Queens Deserves Marshall's, Bloomberg's Praise

There is no shortage of reasons to be proud of Queens. Borough President Helen Marshall enumerated many of them in her State of the Borough address yesterday, and we concur. Leading the pack, however, was her emphasis on this borough's ability to reinvent itself.

Marshall's comments stressed the public and private redevelopment projects happening throughout the borough- Flushing, Long Island City and Jamaica were three commercial areas cited. The housing sector is strong as well; Marshall noted that thousands of new, affordable units will be built in the course of the next few years. Citifield, the new home for the Mets National League Baseball team, is rising on the Shea Stadium parking lot, and public comment on redevelopment of nearby Willets Point will soon be heard.

Queens continues to progress in other areas, Marshall pointed out. Crime in the borough is down and more police officers are patrolling the streets. A new police academy will rise on the site of the former Police Department Tow Pound in College Point that will consolidate in one campus facilities for civilians, recruits and active police officers- instruction space, support and administration buildings, a field house, indoor shooting ranges, a tactical village, housing facility, driver training fields, K-9 environments, parking, a vehicle maintenance facility and a utility plant. There have been great strides in other educational endeavors, including more seats for students in all grades in the borough's public schools.

While lauding the borough's manyfaceted progress, Marshall did not deny that in some areas improvements are needed. One of every 622 homebuyers in the borough is facing foreclosure, "a terrible figure", according to Marshall. She will address the issue by funding programs offering assistance. Libraries, hospitals, parks and other entities which add to the quality of life in the borough will also be addressed, she said.

Marshall is not the only city official to find the borough of Queens deserving of recognition. New York City Mayor Michael Bloomberg will deliver his annual State of the City address at a new ice rink-swimming pool facility in Flushing Meadows-Corona Park on Thursday. Among the many elements of life in the city that Bloomberg will possibly cite as reasons for optimism are record tourism activity- which Marshall is encouraging in Queens through the opening of a new tourism center in a converted "Redbird" subway car permanently parked on the east lawn of Borough Hall in Kew Gardens- the declining number of city teenagers acquiring or continuing a smoking habit, and, as Bloomberg noted earlier, New Yorkers continue to make great strides in education, quality of life and public safety. In 2007, the school funding process was reformed to address historic inequities, agreements were reached to award bonuses to educators who work in highest-need schools and improve student achievement and progress reports that grade each school from A to F were issued. The 311 citizens' service hotline in June 2007 recorded its 50 millionth call since inception. This year the city's street cleanliness rating rose to 94.3 percent- the highest rating in more than three decades.

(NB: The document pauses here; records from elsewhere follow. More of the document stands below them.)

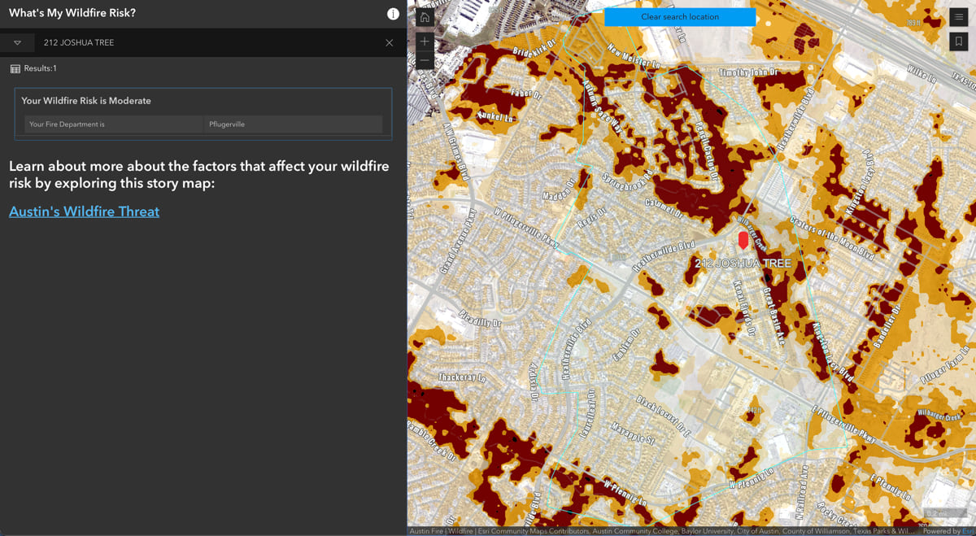Click the home default extent icon on map
Screen dimensions: 976x536
(x=424, y=15)
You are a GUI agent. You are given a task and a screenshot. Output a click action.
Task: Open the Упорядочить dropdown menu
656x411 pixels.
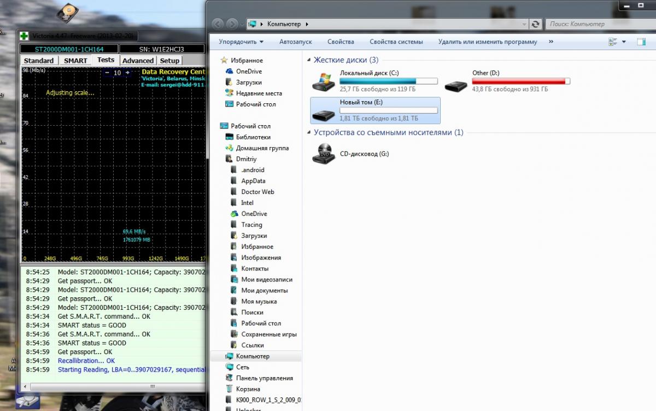point(241,42)
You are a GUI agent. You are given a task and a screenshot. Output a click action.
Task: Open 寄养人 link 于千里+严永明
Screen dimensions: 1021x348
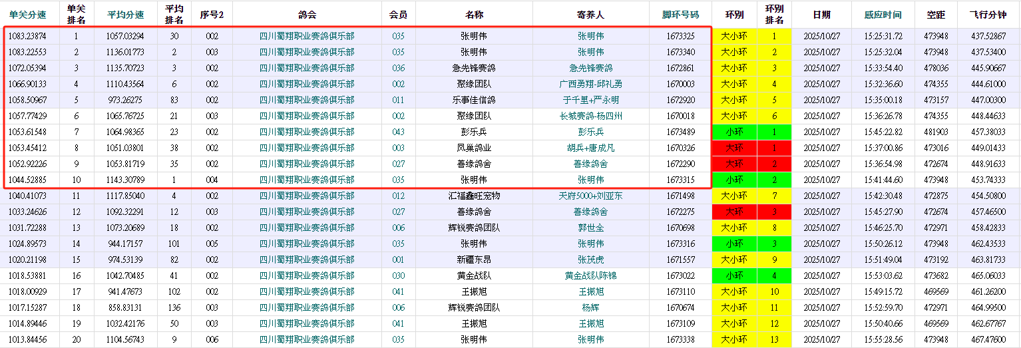point(590,100)
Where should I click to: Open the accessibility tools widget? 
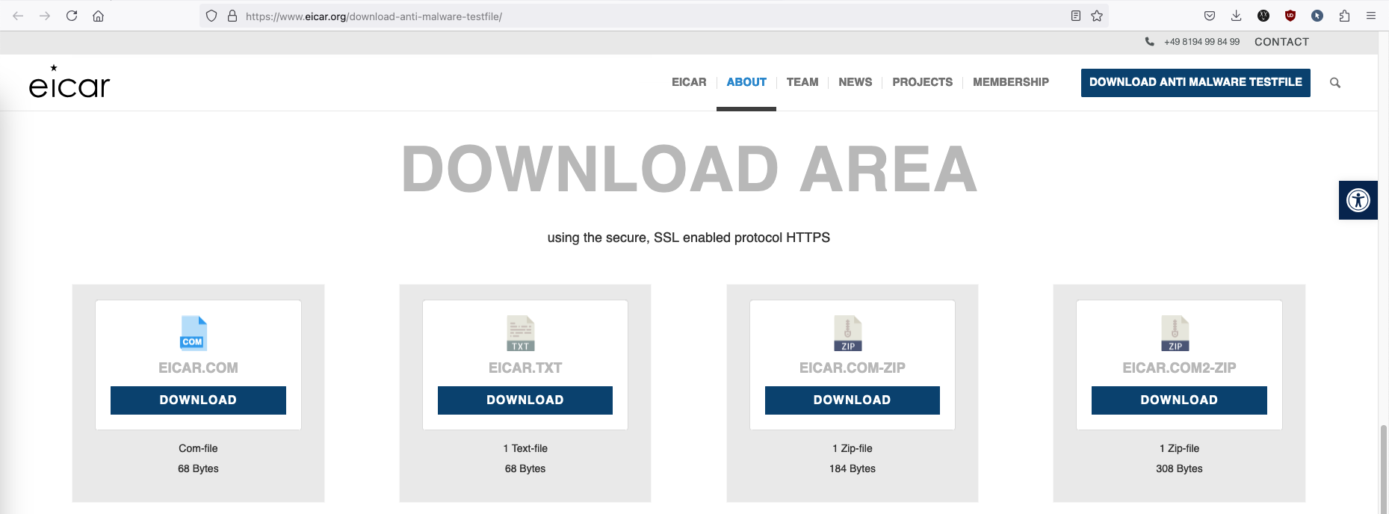1358,200
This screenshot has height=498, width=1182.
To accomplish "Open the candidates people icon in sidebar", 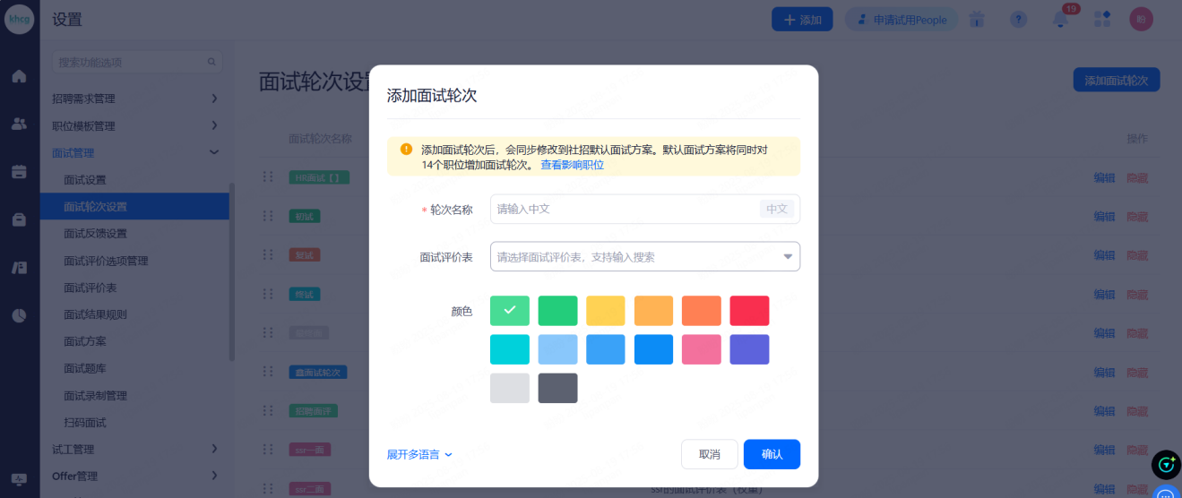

Most important, as Bloomberg previously noted, the city is one of the safest places in the nation. Fewer murders were recorded in 2007 than in any year since statistics have been kept. Since 2001, crime has dropped citywide by 26 percent, and schools, public housing and subways are safer than ever before.

New York is the safest city, and Queens is the safest, fastest growing borough. We hail Marshall's pronouncements on the state of the borough and we applaud Bloomberg's decision to deliver his State of the City address in a facility in a Queens park. In so doing, he paid the borough a compliment of the highest order. We thank him, even as we note that his praises and those of others are well and truly deserved.